# Processes for Photographic Paper



## pinholephoto (Dec 4, 2009)

I want to know if i need wash as a last step in developing paper. I also want to know how long to keep the paper in each of the chemicals. One last thing, do you recommend getting the safelight below and putting it in a regular fixture and have a safelight or do i need something else like a filter. Also after the chemical baths are done how do i put the image from the photographic paper onto a regular printing photo paper?


Safelight Link: http://www.amazon.com/Kalt-Safeligh...4?ie=UTF8&s=electronics&qid=1259977907&sr=8-4


----------



## 1986 (Dec 5, 2009)

Yes you need to wash after the Fix bath. I wash for about ten minutes. When developing times may differ for what chemicals you are using. 

For me:
Ilford paper developer--- two minutes 
Kodak stop----thirty seconds 
Ilford rapid fix---two minutes 
Wash---ten minutes 


Putting the bulb you show in a fixture will probably work. If your paper starts to fog then you might want to buy a safe light with a filter. 

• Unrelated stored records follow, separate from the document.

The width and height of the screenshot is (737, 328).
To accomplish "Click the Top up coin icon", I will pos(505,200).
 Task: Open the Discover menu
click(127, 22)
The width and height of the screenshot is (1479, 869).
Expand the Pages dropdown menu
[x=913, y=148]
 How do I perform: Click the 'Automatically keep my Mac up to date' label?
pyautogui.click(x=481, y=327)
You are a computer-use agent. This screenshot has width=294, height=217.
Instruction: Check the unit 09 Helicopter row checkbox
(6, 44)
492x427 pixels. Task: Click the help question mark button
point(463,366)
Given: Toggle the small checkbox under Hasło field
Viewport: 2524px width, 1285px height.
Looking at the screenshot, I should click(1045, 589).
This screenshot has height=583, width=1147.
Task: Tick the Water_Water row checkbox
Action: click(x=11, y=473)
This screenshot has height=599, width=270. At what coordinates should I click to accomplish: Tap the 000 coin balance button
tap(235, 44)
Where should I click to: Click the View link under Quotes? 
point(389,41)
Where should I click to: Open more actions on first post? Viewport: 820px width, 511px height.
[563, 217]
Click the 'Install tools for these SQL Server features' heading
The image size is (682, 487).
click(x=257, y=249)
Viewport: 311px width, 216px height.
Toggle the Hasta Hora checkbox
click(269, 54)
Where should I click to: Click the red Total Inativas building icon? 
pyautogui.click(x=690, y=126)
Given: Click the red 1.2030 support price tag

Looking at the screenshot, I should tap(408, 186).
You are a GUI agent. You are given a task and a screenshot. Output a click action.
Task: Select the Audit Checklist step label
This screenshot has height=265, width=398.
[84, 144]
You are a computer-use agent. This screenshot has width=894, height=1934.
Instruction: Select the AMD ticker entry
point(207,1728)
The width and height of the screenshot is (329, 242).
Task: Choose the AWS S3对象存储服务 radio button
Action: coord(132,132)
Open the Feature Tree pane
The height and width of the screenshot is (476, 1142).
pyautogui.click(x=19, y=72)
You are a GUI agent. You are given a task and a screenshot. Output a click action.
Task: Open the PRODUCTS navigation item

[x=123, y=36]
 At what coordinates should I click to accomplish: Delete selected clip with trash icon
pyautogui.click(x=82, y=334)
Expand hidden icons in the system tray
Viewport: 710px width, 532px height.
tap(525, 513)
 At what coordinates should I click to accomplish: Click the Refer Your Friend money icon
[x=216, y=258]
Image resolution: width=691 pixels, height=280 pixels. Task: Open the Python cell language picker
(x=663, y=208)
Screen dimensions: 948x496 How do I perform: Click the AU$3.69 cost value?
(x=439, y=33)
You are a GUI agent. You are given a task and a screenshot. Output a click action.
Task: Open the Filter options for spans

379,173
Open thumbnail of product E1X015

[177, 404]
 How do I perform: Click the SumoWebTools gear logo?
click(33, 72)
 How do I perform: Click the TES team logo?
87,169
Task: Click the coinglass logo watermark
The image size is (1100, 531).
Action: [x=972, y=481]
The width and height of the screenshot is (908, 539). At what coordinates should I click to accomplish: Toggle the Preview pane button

Your last question I do not understand. You asked in another post about pin hole cameras so I assume that the paper you are asking about is coming out of the pinhole camera. If this is true then it is a one shot deal. you only have that one photo. You could scan it into the computer and print more, I suppose. If you use a negative in the camera then you could print more copies but you would need an enlarger for that.


----------